Screenshot grounding data:
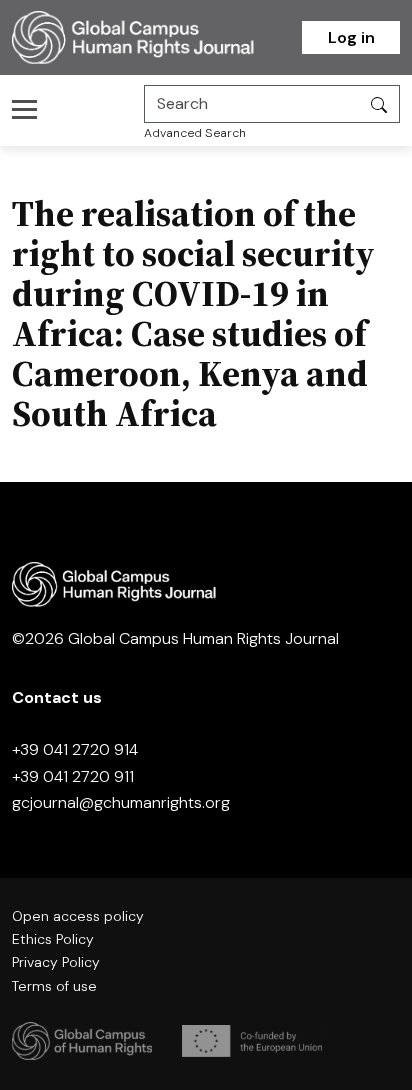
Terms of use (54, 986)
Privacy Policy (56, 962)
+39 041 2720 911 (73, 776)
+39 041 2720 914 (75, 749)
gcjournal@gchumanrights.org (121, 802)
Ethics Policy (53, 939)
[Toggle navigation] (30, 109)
...
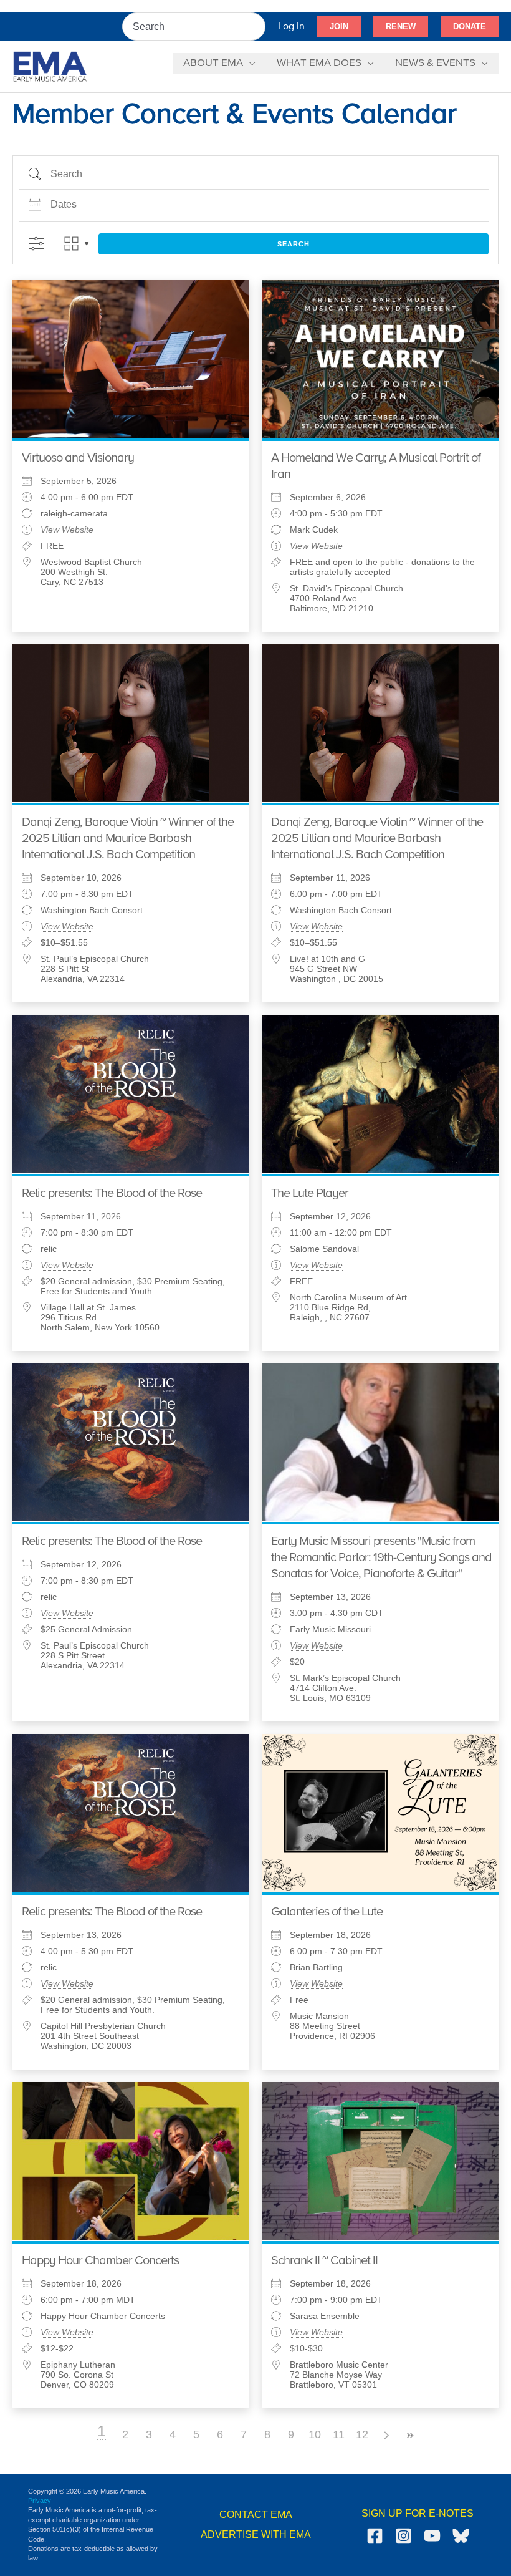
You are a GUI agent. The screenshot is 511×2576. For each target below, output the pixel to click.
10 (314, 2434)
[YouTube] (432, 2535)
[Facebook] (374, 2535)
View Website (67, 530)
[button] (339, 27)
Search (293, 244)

[PROBLEM STATEMENT]: Above are the records; copy exactly the lines from the line with "You are a GUI" through the line with "Search (293, 244)", both included.

[THE COMPLETED TASK]:
You are a GUI agent. The screenshot is 511×2576. For each target below, output the pixel to click.
10 (314, 2434)
[YouTube] (432, 2535)
[Facebook] (374, 2535)
View Website (67, 530)
[button] (339, 27)
Search (293, 244)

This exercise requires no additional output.